For the material below, return exactly the lines starting at the line containing "Honesdale, PA (198, 2450)" and ending at the line containing "Wantage, NJ (244, 2439)", both ends included, and no others.

-- Opening Marker --

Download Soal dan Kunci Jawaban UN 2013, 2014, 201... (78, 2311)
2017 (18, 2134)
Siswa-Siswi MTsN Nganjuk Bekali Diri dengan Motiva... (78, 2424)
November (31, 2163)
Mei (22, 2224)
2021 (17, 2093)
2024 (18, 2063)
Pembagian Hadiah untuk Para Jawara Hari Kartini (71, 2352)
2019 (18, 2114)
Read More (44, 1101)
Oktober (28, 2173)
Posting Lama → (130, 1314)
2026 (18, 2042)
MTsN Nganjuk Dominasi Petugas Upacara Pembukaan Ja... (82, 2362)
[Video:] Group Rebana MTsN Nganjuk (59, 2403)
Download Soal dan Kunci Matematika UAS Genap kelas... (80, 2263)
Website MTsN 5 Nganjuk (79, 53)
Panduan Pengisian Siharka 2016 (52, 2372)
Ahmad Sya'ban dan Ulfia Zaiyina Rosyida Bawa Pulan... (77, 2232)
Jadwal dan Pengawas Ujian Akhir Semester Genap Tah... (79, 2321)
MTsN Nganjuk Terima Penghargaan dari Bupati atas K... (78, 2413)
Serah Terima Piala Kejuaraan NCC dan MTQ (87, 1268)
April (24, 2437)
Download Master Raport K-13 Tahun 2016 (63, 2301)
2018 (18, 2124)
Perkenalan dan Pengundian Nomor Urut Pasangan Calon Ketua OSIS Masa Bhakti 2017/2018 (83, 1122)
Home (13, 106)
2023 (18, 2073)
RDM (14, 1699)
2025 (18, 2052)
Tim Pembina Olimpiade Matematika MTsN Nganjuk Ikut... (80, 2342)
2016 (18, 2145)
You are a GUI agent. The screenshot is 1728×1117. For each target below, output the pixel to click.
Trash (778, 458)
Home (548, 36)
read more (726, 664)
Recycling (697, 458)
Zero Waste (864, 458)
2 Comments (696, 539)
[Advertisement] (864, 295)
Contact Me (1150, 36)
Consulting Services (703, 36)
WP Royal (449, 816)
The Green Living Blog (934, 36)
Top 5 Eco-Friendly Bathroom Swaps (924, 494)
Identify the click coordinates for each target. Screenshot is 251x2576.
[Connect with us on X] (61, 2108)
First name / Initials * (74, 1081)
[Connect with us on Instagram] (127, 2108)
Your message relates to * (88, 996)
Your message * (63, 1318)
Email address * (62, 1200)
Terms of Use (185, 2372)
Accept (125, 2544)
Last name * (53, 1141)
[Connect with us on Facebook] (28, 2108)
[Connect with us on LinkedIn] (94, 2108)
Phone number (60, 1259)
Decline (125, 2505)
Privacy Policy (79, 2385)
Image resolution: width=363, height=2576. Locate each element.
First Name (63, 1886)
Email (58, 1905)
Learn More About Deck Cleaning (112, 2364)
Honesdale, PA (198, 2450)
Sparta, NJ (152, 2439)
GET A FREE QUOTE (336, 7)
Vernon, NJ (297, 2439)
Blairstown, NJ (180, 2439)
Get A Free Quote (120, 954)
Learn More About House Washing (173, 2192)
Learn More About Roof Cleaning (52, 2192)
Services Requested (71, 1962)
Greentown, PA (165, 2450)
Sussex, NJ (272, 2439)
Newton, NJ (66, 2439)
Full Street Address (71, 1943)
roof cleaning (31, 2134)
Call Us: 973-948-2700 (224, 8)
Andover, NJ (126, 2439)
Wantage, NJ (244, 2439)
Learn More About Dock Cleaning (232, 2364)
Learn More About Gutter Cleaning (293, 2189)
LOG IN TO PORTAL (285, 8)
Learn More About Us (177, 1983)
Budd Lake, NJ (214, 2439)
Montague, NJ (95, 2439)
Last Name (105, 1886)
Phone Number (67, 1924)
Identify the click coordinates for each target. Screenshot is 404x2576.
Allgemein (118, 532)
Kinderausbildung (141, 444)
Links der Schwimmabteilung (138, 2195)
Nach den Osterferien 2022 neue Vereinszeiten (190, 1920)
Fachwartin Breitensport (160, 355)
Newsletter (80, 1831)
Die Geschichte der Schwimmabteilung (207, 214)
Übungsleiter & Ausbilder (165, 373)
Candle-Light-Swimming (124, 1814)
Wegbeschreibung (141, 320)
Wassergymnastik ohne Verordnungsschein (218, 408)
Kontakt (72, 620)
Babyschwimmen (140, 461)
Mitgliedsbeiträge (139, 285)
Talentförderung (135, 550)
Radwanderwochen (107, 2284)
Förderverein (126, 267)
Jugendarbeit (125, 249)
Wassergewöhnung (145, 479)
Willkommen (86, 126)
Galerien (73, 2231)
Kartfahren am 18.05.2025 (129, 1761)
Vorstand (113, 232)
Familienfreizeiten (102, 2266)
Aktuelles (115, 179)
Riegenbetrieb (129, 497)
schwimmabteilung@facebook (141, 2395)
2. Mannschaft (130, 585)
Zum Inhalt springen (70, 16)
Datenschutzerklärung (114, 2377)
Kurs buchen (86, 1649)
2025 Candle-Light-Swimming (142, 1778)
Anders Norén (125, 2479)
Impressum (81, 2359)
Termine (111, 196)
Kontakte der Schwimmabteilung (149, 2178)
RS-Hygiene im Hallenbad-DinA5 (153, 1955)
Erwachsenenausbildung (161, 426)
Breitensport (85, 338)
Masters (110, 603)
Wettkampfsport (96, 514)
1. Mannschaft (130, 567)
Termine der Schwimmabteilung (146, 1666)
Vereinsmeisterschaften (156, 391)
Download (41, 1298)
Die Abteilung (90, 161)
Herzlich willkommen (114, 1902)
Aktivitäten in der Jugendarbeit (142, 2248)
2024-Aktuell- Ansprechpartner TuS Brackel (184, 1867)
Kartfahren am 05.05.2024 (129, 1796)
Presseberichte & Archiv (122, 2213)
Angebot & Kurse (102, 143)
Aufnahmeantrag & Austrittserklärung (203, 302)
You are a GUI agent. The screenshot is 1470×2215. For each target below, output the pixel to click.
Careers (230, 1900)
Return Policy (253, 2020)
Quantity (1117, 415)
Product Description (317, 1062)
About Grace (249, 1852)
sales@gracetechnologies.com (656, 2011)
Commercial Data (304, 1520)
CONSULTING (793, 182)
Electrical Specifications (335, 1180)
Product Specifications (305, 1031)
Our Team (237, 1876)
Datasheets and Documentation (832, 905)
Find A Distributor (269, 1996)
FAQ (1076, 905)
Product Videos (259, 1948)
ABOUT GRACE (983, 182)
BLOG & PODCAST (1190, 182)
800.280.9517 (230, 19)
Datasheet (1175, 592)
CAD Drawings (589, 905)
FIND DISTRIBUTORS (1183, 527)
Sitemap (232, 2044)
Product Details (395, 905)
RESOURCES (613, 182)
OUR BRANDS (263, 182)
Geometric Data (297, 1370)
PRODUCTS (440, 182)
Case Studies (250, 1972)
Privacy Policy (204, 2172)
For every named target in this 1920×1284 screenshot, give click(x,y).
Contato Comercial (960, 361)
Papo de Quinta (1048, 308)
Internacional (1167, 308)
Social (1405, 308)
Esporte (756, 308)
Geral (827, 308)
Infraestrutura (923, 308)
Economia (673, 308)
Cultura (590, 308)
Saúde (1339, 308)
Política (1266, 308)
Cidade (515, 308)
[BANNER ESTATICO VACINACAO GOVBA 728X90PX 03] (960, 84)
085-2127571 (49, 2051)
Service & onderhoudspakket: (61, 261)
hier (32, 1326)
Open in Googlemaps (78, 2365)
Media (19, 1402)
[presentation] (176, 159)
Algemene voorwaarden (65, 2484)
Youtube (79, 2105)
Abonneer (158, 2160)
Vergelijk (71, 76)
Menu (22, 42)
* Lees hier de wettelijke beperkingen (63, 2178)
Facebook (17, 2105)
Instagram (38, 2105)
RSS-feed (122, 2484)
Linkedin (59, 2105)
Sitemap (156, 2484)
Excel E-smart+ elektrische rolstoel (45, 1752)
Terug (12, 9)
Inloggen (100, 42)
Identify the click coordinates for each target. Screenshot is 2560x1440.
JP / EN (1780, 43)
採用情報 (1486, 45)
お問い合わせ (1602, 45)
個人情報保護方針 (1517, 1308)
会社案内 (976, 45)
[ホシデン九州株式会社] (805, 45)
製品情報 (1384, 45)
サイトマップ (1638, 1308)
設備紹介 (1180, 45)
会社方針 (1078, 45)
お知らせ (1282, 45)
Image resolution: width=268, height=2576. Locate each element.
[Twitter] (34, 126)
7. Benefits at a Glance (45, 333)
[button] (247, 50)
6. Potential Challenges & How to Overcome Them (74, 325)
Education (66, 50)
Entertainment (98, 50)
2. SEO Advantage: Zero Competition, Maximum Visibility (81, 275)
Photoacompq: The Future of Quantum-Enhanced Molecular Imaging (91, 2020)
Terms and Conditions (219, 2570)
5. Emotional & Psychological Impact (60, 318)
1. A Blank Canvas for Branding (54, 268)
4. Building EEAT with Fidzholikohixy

-- Closing Marker --

:: Answer to this problem ::
Honesdale, PA (198, 2450)
Sparta, NJ (152, 2439)
GET A FREE QUOTE (336, 7)
Vernon, NJ (297, 2439)
Blairstown, NJ (180, 2439)
Get A Free Quote (120, 954)
Learn More About House Washing (173, 2192)
Learn More About Roof Cleaning (52, 2192)
Services Requested (71, 1962)
Greentown, PA (165, 2450)
Sussex, NJ (272, 2439)
Newton, NJ (66, 2439)
Full Street Address (71, 1943)
roof cleaning (31, 2134)
Call Us: 973-948-2700 (224, 8)
Andover, NJ (126, 2439)
Wantage, NJ (244, 2439)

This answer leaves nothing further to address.